その105 【悲報】ラウラ・メーリアン、巨悪だった!?
もうなんだか自動的と言ってよいくらいに、気が付けば涼しげな朝の空気の中を走り出していた私だが、なるほどそれは体が覚えていた為らしい。
思えば足取りも軽く……軽く……軽くはなかったかも!
目的地がそもそも気が重いし、運動神経も悪かったから!
「しかし、朝のランニングが日課だなんて、なかなか感心な子ですね」
「自分のことじゃがな?」
「ですが、努力はあまり実を結んではいないようです。体力なさ過ぎて、途中から歩きでした」
「最近始めたばっかりじゃったからな、まあ仕方がない面はあるのう」
「そもそも私、何でランニングなんて始めたんですか?」
今の私なら例え体力を付けようと思っても、ランニングなんて面倒な手段は絶対に選ばない。
家の中で足をパタパタさせるくらいで終わりだろう。
そう、本質的には私はぐうたらなのだ。
なのに、なんでそんなに頑張っていたのだろう。
何か大事な理由があるのなら、納得できるけど……。
「それはじゃな……」
苦い顔をするナナっさん。
それは明らかに後悔するような、そして悔やむような表情で、事態の重苦しさが伺えた。
まさかこんなどうでも良さそうな話題でそんな苦悶のお顔を見られるとは……!
一体、私のランニングにどんな秘密が!
「初めて会った時にラウラウがとことん儂を褒めまくるという謎のイベントを夜通し行ってしまってな、それで体力切れでラウラウは倒れたんじゃ」
「意味不明なんですが!? 何やってるんですか私とナナっさん!」
「何やってたんじゃろうな……」
想像以上に想像以下なくだらない事情だったー!
夜通し褒めまくるって何!?
いや、確かにナナっさんはそれくらいしたくなる美少年だけど、それで倒れてしまうなんて……自分ごとながら情けないよ!

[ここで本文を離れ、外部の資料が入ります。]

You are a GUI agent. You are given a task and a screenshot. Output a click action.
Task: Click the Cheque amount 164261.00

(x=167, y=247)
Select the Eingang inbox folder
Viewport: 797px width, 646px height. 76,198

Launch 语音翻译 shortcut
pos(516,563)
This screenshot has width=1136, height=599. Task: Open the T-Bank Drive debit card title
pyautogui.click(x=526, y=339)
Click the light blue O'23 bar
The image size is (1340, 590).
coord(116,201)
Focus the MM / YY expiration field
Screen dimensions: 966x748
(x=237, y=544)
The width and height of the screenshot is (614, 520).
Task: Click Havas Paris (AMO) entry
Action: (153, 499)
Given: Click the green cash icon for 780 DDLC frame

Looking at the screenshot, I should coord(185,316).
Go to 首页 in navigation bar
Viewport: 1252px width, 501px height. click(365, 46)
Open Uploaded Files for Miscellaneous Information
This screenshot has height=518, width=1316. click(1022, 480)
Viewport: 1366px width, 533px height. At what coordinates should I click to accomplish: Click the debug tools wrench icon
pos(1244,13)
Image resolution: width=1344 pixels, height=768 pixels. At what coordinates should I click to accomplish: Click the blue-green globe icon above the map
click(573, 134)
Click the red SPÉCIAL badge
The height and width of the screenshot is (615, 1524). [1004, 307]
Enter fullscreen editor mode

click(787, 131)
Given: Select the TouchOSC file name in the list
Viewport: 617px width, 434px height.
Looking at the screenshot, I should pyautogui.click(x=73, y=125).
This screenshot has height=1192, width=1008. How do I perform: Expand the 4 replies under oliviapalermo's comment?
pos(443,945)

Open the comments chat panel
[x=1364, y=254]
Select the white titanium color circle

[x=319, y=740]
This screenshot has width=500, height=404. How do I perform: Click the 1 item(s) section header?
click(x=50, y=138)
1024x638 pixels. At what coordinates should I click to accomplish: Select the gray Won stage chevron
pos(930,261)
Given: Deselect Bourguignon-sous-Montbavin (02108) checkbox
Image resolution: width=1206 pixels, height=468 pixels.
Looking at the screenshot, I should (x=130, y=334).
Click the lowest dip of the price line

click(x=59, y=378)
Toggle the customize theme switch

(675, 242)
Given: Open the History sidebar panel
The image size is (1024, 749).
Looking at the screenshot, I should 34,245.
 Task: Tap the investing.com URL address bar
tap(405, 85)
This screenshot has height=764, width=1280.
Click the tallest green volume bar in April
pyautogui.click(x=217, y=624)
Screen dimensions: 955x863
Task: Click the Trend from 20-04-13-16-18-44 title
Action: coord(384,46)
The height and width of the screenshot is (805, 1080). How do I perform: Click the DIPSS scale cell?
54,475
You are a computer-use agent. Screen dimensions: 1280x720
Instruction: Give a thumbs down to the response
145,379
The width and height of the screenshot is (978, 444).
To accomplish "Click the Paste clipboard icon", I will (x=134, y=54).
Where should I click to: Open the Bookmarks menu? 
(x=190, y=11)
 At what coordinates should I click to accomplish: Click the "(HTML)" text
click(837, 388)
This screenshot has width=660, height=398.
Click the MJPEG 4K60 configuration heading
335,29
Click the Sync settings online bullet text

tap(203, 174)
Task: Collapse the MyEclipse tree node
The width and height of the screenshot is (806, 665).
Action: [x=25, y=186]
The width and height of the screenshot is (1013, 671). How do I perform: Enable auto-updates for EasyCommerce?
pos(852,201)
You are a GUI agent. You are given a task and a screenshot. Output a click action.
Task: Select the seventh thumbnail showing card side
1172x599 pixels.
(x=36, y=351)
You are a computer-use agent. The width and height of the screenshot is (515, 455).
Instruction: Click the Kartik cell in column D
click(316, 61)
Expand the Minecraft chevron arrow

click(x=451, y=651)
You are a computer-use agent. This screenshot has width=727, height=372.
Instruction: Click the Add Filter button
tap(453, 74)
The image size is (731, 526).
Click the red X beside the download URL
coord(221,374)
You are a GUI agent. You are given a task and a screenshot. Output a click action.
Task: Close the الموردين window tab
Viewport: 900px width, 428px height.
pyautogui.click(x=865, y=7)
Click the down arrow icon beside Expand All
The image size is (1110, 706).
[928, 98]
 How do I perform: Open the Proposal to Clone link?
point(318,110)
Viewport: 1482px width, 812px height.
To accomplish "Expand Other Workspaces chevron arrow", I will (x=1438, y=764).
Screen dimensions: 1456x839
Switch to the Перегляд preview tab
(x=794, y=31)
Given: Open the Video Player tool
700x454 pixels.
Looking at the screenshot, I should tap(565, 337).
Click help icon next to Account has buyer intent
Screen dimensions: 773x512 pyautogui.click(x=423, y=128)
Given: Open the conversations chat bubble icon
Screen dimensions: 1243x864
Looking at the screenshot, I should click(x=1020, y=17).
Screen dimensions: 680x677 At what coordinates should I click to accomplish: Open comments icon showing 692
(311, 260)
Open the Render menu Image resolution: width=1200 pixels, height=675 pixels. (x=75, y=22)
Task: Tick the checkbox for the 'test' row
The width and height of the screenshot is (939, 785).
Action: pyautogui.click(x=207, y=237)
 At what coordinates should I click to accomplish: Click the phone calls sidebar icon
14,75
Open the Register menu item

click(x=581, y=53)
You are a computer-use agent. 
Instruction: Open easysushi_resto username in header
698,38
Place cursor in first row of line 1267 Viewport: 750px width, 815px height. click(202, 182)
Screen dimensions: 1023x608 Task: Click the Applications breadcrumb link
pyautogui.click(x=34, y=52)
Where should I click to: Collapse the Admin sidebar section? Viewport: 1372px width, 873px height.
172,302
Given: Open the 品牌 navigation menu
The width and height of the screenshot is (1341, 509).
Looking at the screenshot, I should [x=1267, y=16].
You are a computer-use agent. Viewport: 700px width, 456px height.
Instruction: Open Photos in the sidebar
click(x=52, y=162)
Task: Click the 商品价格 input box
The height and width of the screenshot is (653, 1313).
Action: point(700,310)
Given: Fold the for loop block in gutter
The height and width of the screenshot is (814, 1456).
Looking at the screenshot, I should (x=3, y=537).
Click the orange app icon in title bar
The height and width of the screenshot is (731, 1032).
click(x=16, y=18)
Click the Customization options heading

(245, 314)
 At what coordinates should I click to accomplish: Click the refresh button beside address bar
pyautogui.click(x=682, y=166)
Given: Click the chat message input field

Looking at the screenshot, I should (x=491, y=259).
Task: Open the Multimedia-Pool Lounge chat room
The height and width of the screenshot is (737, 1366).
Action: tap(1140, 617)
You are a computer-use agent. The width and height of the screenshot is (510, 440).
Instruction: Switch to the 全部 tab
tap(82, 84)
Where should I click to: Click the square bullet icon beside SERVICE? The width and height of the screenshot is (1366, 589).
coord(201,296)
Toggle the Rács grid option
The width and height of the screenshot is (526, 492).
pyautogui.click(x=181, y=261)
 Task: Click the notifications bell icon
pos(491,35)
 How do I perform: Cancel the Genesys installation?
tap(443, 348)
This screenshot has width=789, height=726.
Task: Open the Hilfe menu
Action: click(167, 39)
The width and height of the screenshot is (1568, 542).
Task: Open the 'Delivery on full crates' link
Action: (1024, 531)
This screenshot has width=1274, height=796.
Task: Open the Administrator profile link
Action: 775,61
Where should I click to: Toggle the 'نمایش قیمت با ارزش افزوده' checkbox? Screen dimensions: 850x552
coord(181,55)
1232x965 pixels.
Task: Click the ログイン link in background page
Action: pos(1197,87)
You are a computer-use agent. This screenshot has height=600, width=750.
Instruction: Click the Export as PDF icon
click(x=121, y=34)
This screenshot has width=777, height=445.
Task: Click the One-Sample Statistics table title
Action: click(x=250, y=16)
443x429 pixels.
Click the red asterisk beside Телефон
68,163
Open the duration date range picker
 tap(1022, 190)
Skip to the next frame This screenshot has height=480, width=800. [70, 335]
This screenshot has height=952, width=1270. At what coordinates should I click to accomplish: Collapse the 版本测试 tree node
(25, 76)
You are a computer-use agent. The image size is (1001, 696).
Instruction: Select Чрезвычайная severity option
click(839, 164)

「そ、それで体力を付けようと思い立ったんですか……」
「びっくりしたじゃろ」
「びっくりです。びっくりしすぎて、自分のことのはずなのに、何故か自分に興味が出てきました!」
話に聞いているだけでも不可思議な言動と行動をしているラウラ・メーリアン。
正直言って、私は彼女のことが気になっていた。
……いや、まあ、自分なんだけどね?
ただ、記憶を取り戻すべきかこのままでいるべきかを悩んでいる私からすれば、ラウラのことを知るのは重要かもしれない。
例えばラウラを知っていく上で、彼女がとんでもないド外道だと発覚したら、これはさすがに記憶喪失のままの方が良い──そんな判断を下せる。
むしろ、私としてはそちらの方が嬉しいかもしれない。
だって、それなら悩む必要もないのだから。
「あの、ラウラってどんな子でした?」
「ほう、気になるか。いや、自分の忘れている過去を知りたいのは当然の話じゃな」
過去を知りたいというより、どちらかと言えばその人間性に興味があるのだけど、そんなことを言うと変に思われるかもしれないと考えて、真意は黙っておくことにした。
ナナっさんは顎に手を当てて、少し考えると、急に震え始める。
や、やはり私に何か恐ろしい一面が……?
「くっくっく、はっはっは! 面白い子じゃったよ!」
ナナっさんの震えは笑いを堪えきれなくなったが故の震えだった。
この何かを思い出している場面で笑うってことは、明らかに思い出し笑いなわけで……。
き、記憶がないのに何故か恥ずかしい!
なにやらかしたんだよ私!
「そして優しい子でもあった。そう、端的に言えば良い子じゃな」
「うーん、優しいって人を褒めるときはその他みたいな意味合いになりがちじゃないですか?」
「なんじゃ疑い深いのう。気になるのなら儂以外にも聞いてみると良い。過去を振り返ると言うのは、これからの為にも良いと思うぞ」
「なるほど、そうしてみます!」
一人の意見だけを聞いて全てを知ったようになるのは愚の骨頂。
ナナっさんの言う通り、色々な人から話を聞いて多角的に私という人間を見るのが良いだろう。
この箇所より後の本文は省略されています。